Try it :: Some entries follow. Reproduce exactly the lines starting at the one with "Viewport: 1956px width, 982px height." and stopping after the one with "Expand the SCORM Course dropdown arrow".

** Records for the exercise follows **

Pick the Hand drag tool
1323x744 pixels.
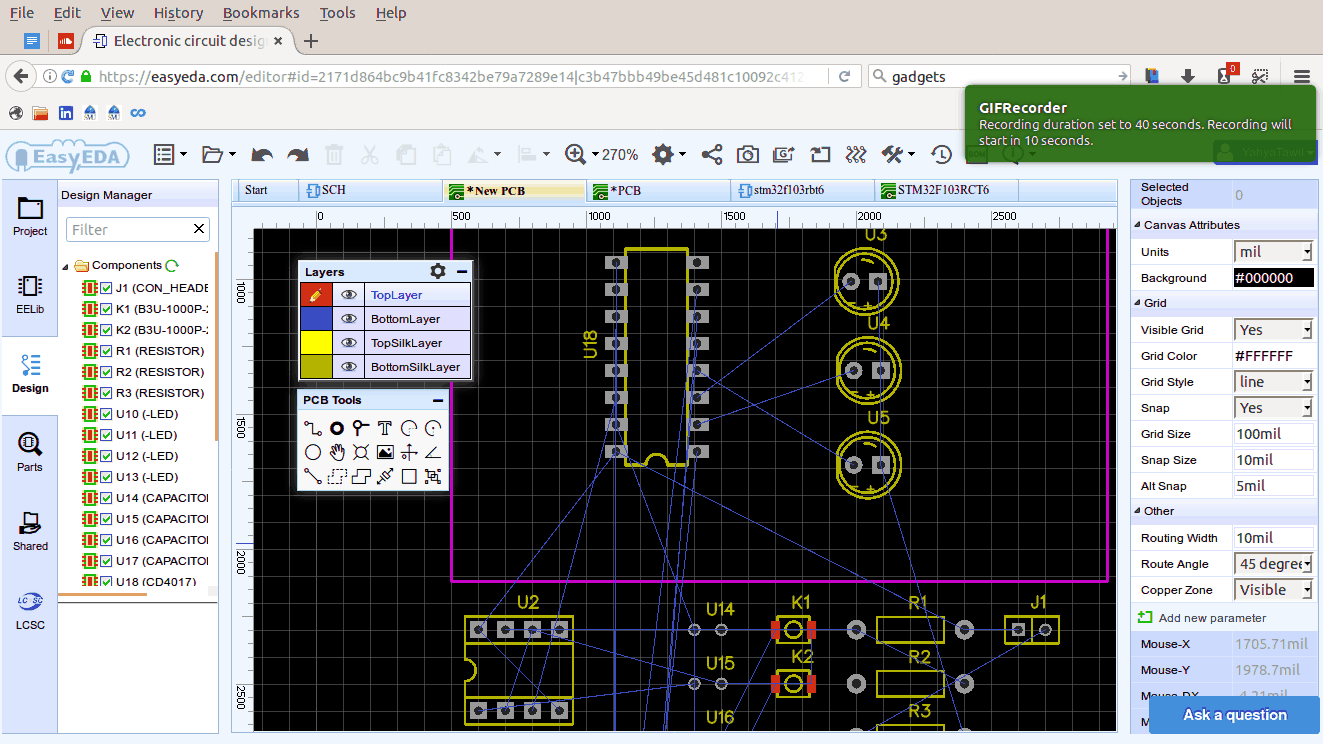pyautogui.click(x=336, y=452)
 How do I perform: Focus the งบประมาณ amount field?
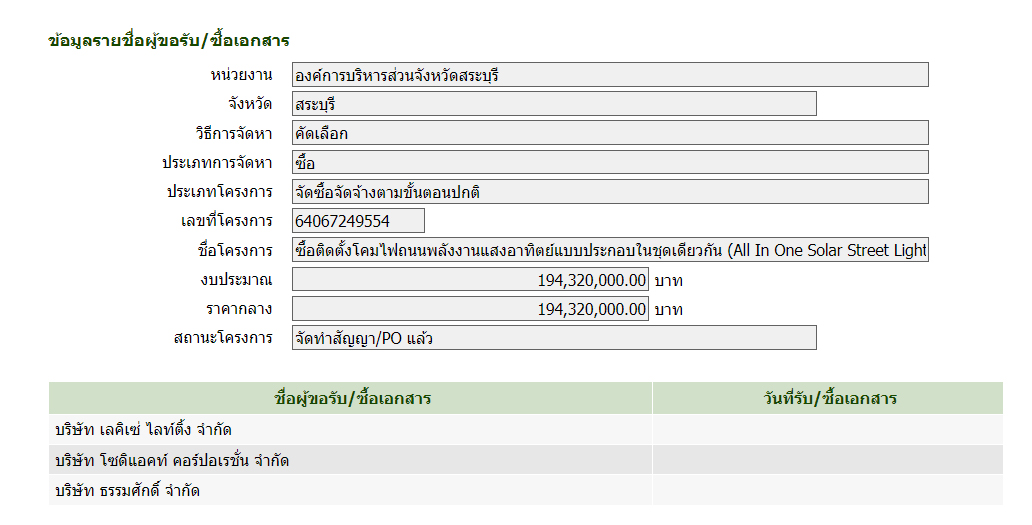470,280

** End of Records for the exercise **
** Records for the exercise follows **

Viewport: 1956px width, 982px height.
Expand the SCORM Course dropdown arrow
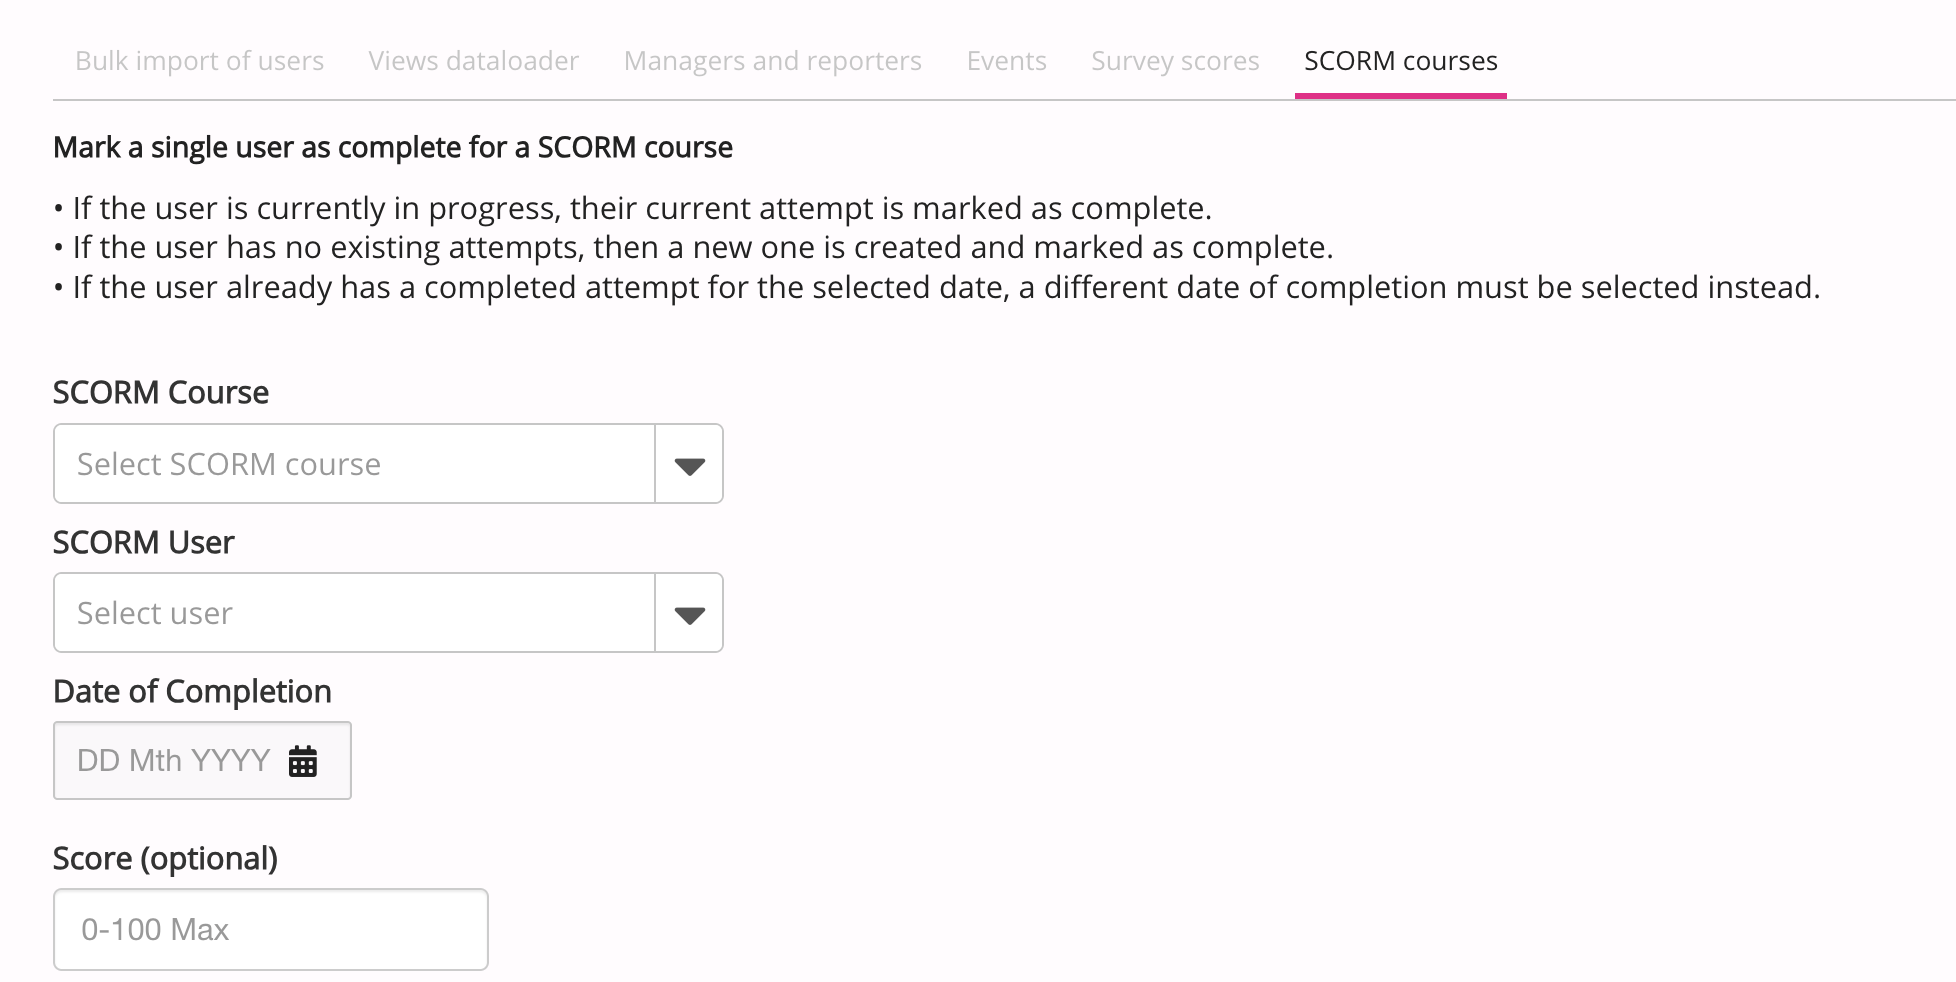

** End of Records for the exercise **

Response ::
Viewport: 1956px width, 982px height.
Expand the SCORM Course dropdown arrow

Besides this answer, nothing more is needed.